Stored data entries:
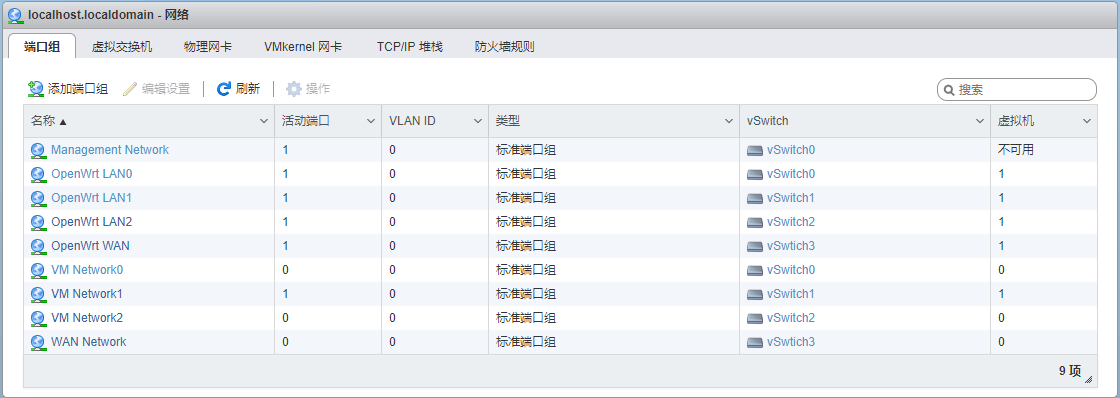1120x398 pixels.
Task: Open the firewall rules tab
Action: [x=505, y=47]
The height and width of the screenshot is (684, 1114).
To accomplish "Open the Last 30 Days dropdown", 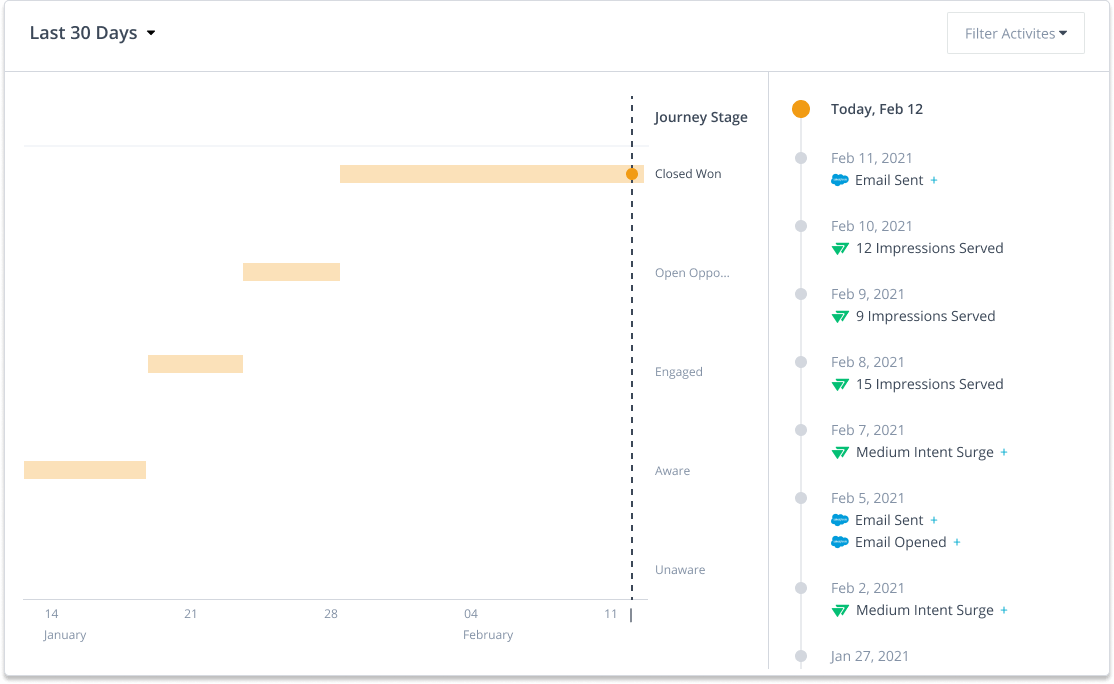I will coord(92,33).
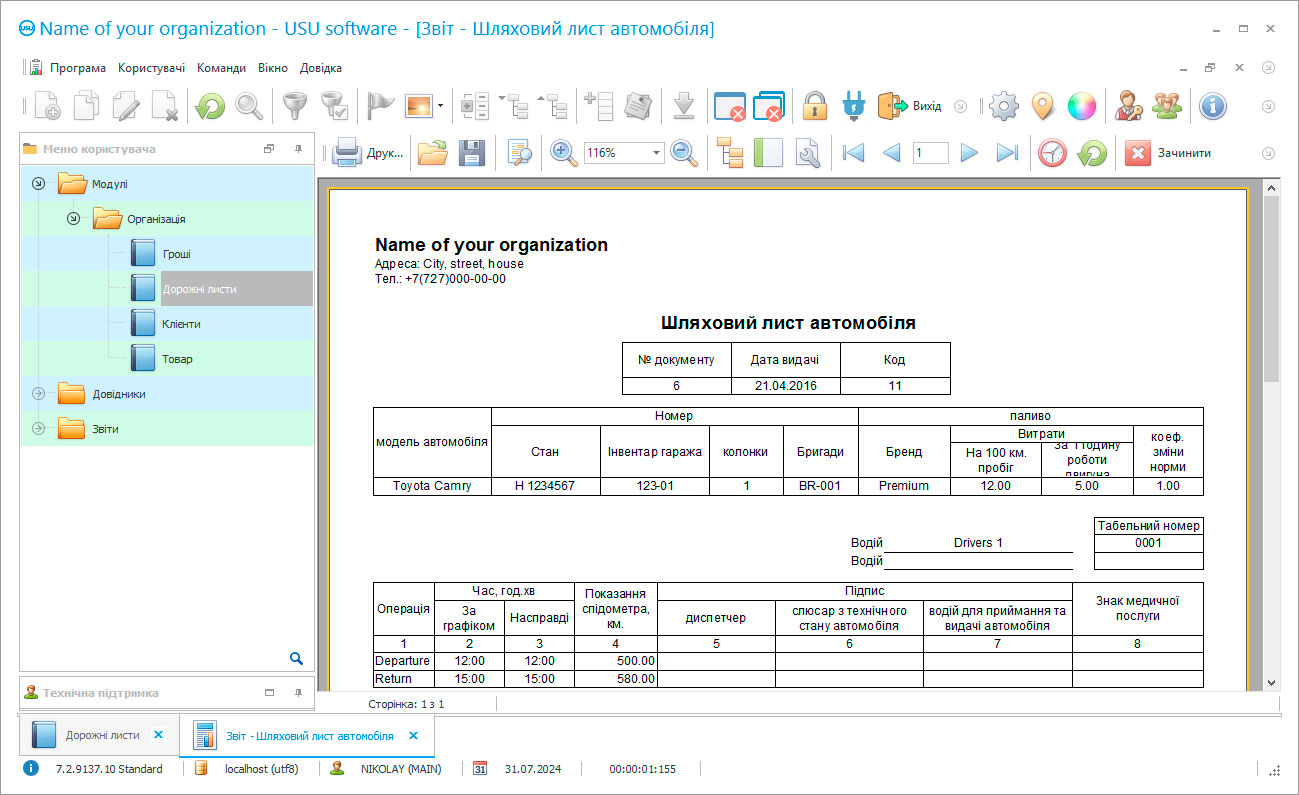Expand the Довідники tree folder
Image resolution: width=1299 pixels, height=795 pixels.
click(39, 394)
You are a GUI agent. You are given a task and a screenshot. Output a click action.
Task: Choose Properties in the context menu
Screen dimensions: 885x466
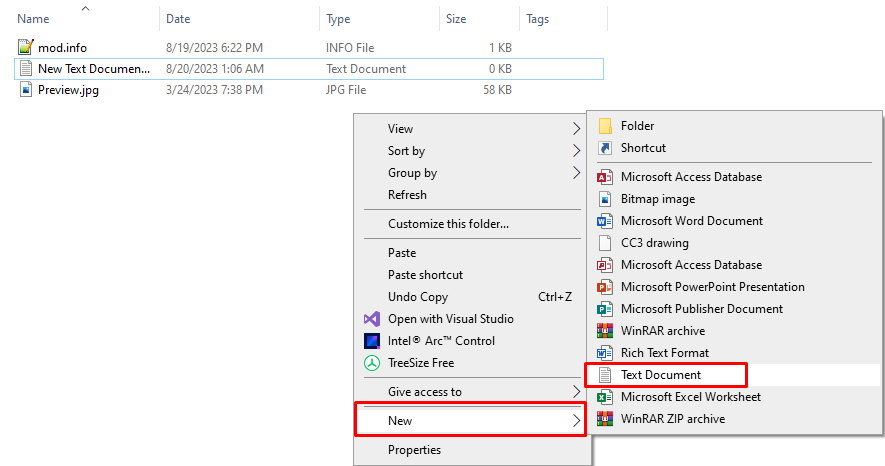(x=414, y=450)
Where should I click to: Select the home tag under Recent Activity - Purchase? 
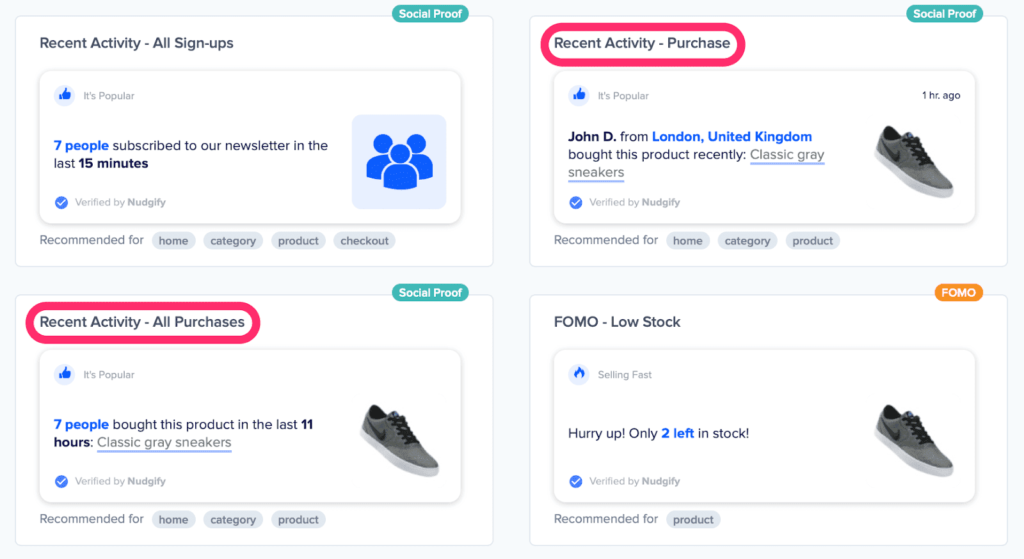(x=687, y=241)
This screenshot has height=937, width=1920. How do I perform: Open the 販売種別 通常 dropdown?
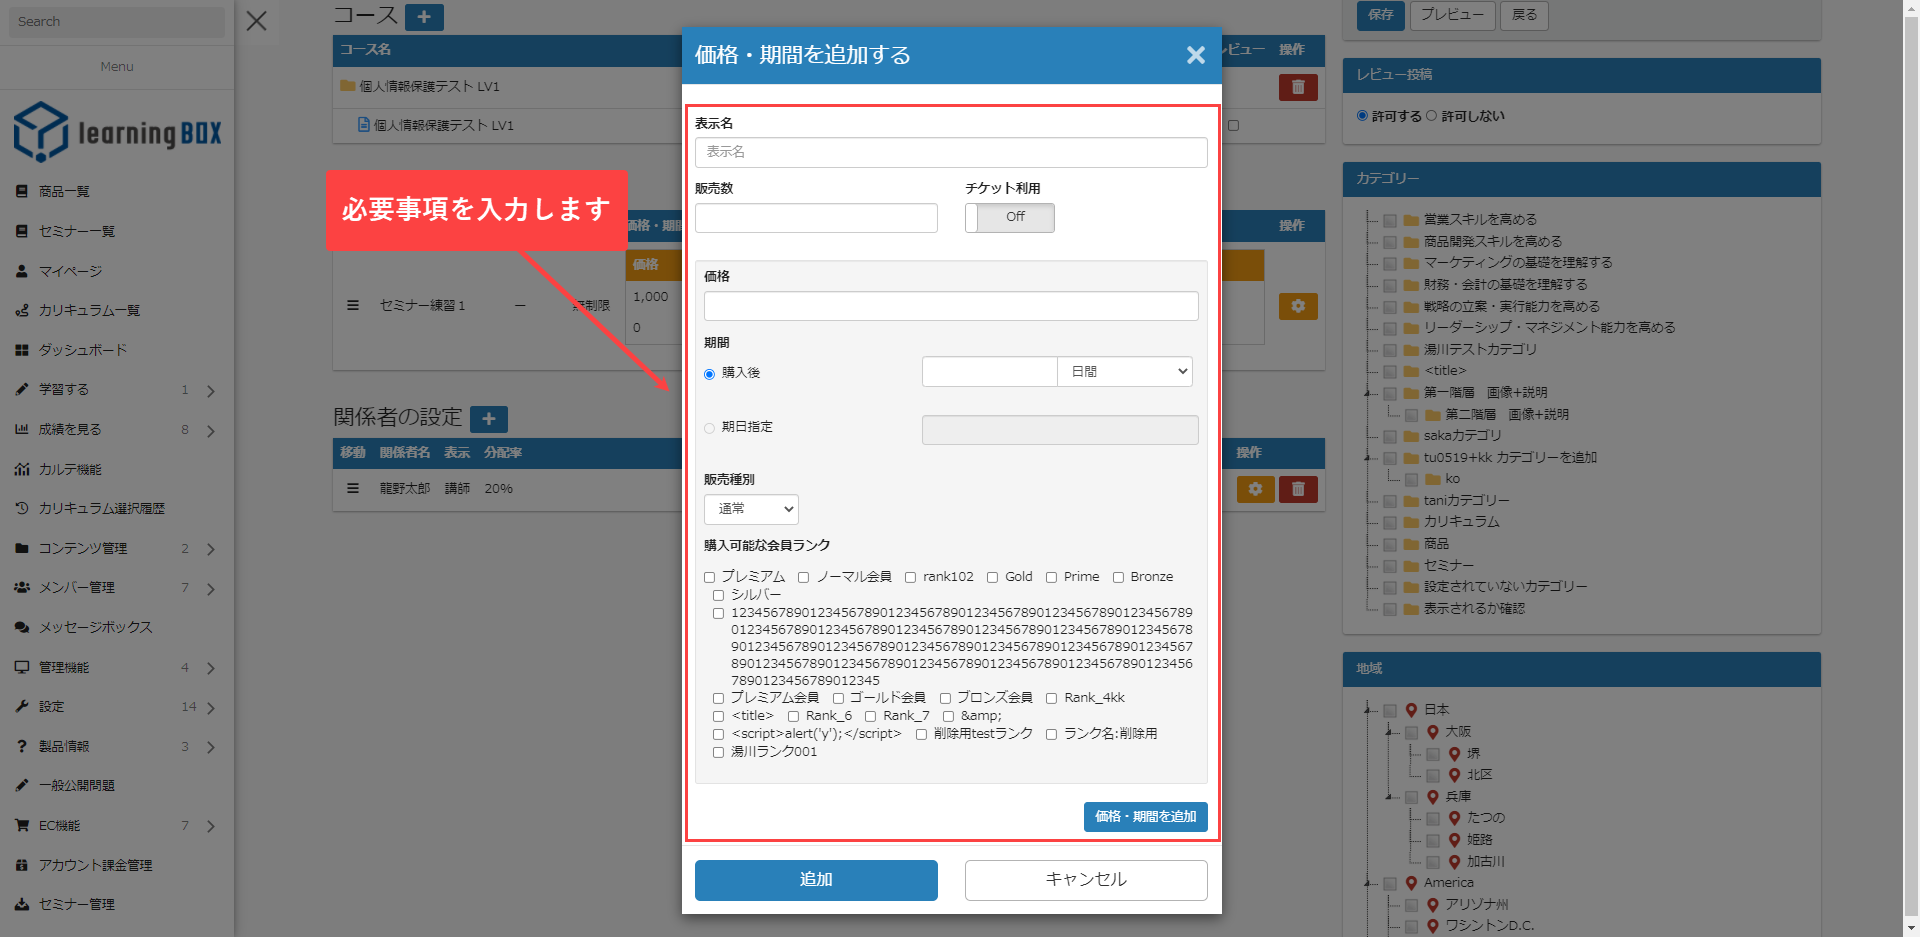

_What you need to do_. Reproduce nothing but the lines that run from the line containing "Task: Choose Properties in the context menu" through the last line of the records, inclusive. Omit the pictures.

_Result for this task_.
Task: Choose Properties in the context menu
Screen dimensions: 885x466
(x=414, y=450)
Where should I click to: Select the home tag under Recent Activity - Purchase? 
(x=687, y=241)
This screenshot has height=937, width=1920. How do I perform: Open the 販売種別 通常 dropdown?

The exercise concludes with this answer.